### SHORT TASK
Copy every line of the listing below word for word, leaving out the pictures.

### TASK MATERIAL
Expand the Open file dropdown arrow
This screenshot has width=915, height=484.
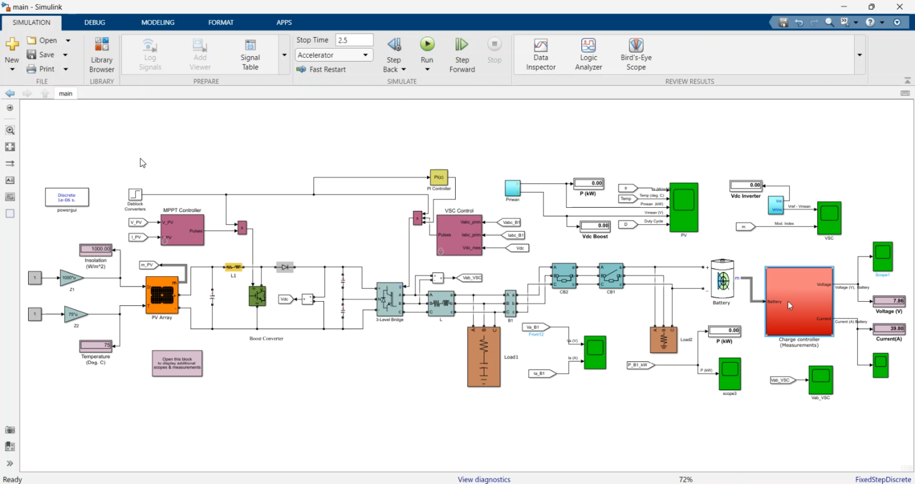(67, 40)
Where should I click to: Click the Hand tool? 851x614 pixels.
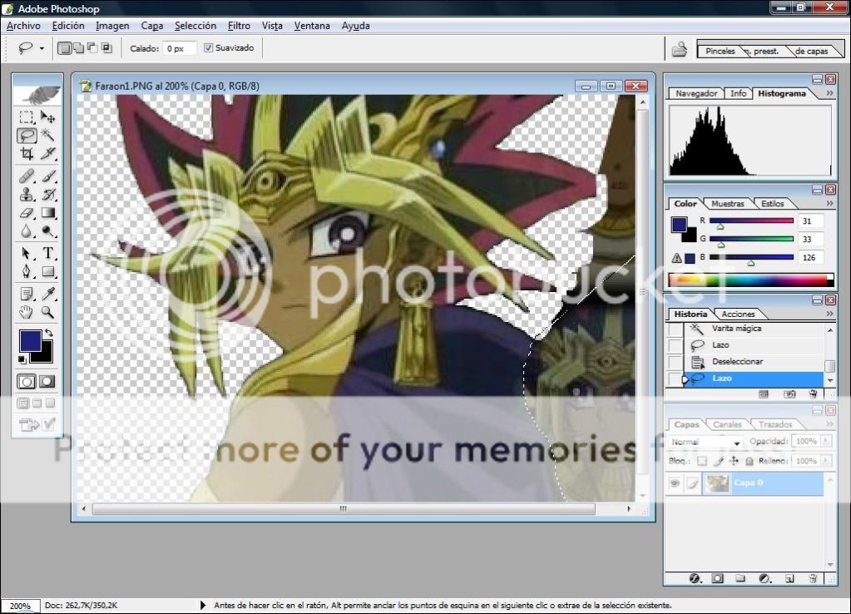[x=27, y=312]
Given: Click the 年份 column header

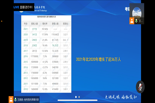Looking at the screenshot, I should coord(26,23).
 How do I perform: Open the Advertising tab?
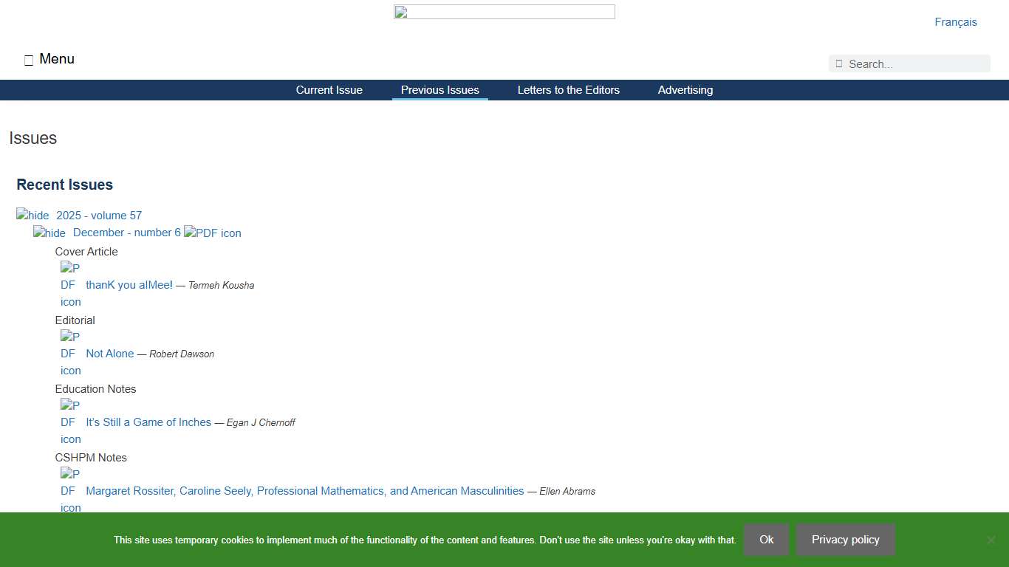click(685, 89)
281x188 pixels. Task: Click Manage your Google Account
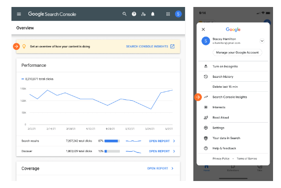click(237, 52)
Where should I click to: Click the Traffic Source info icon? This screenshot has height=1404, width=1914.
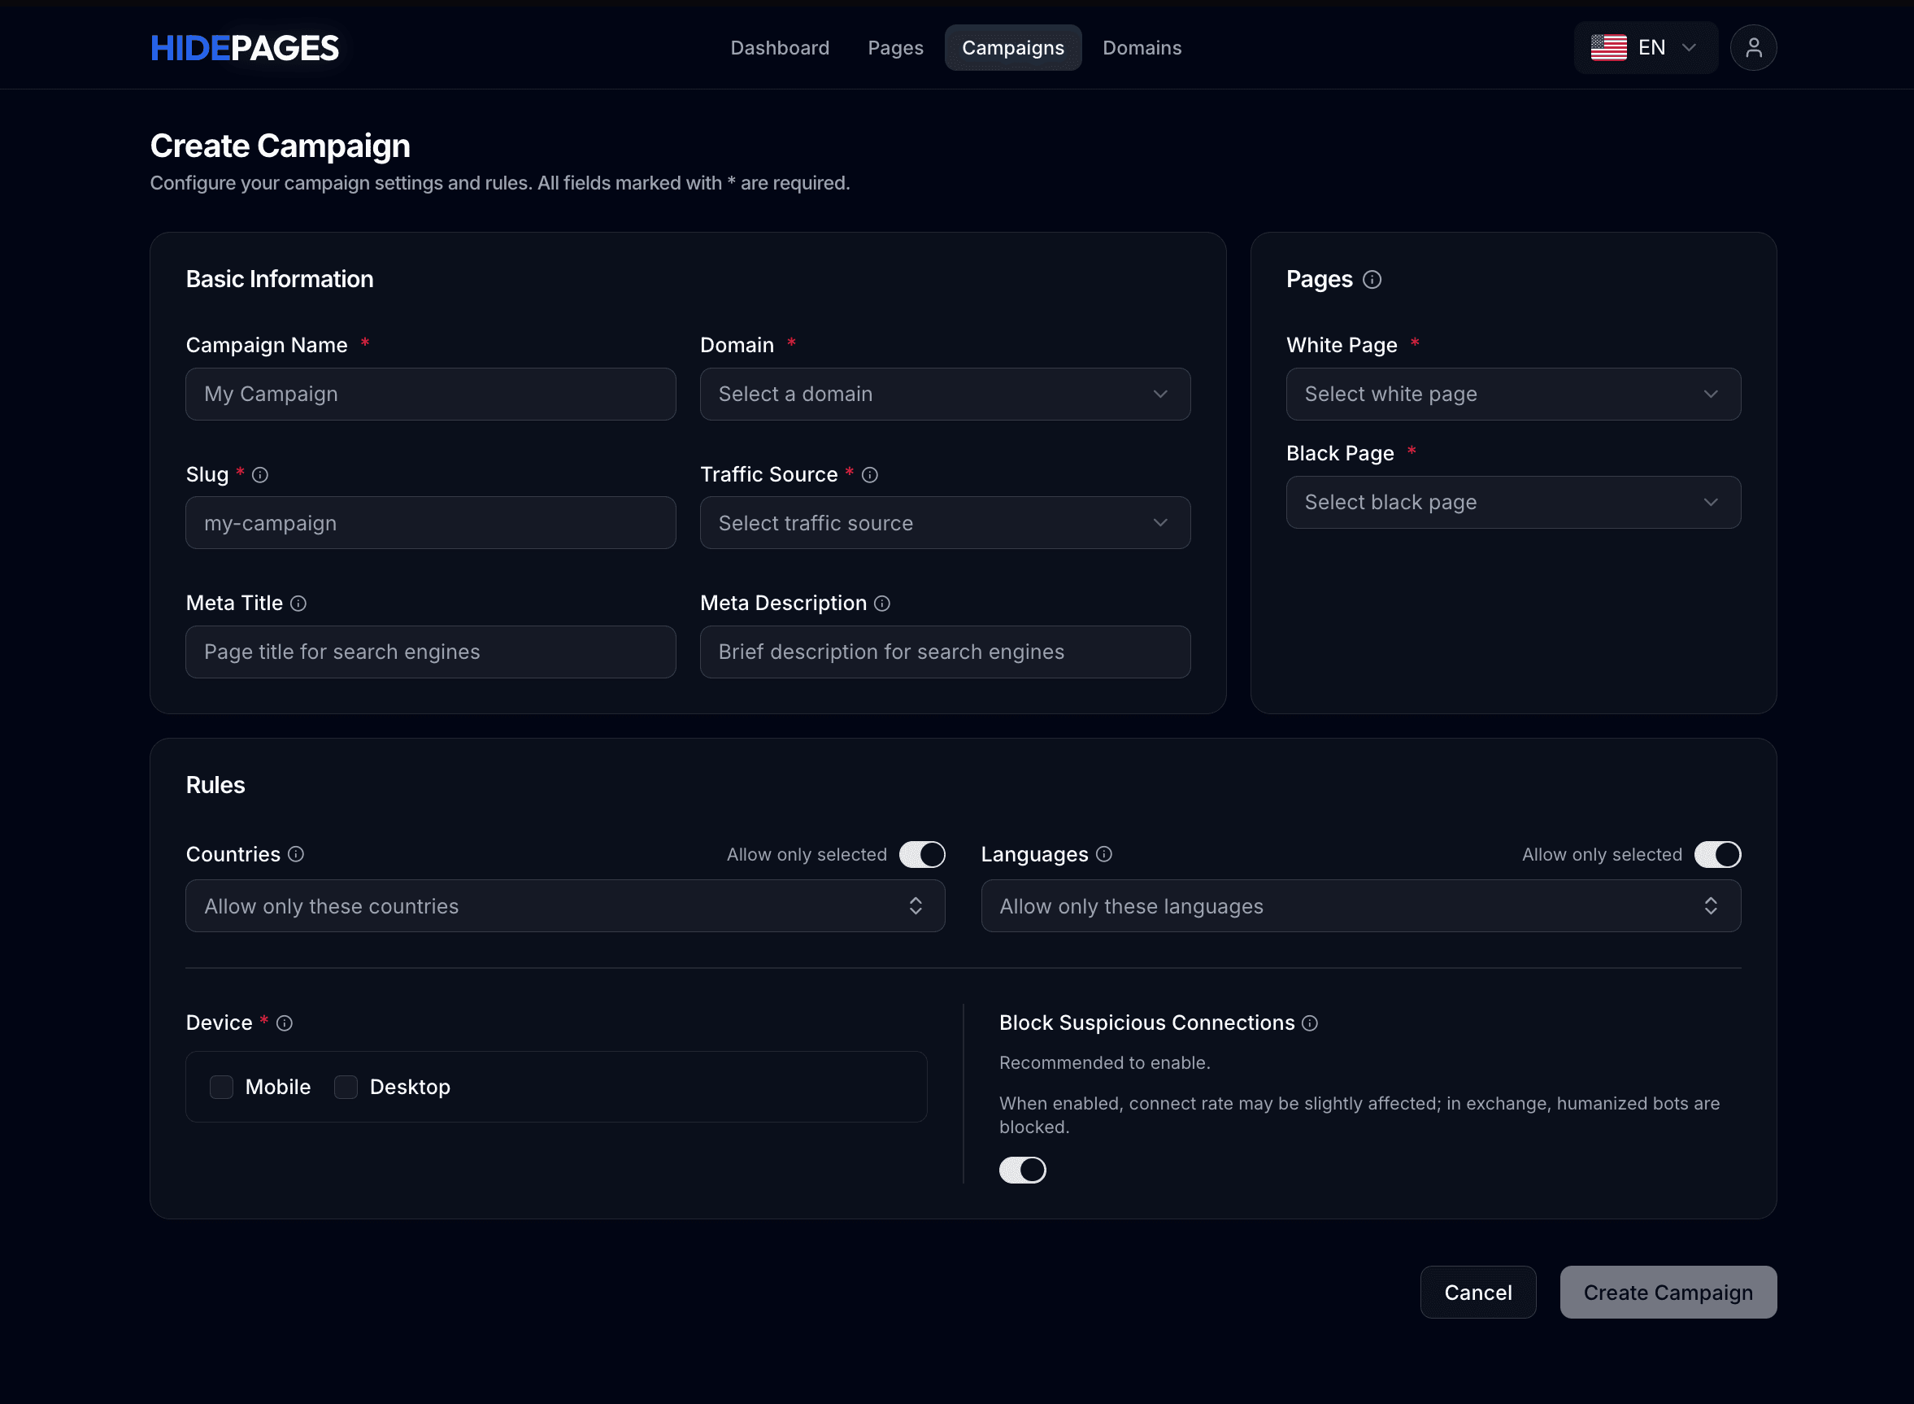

### SOLUTION FOR THIS EXERCISE
Expand the Open file dropdown arrow
This screenshot has width=915, height=484.
(67, 40)
Where should I click to: Click the Hand tool? 851x614 pixels.
[x=27, y=312]
Given: Click the 年份 column header

Looking at the screenshot, I should coord(26,23).
 How do I perform: Open the Advertising tab?
click(685, 89)
281x188 pixels. Task: Click Manage your Google Account
click(237, 52)
Where should I click to: Click the Traffic Source info icon? This screenshot has height=1404, width=1914.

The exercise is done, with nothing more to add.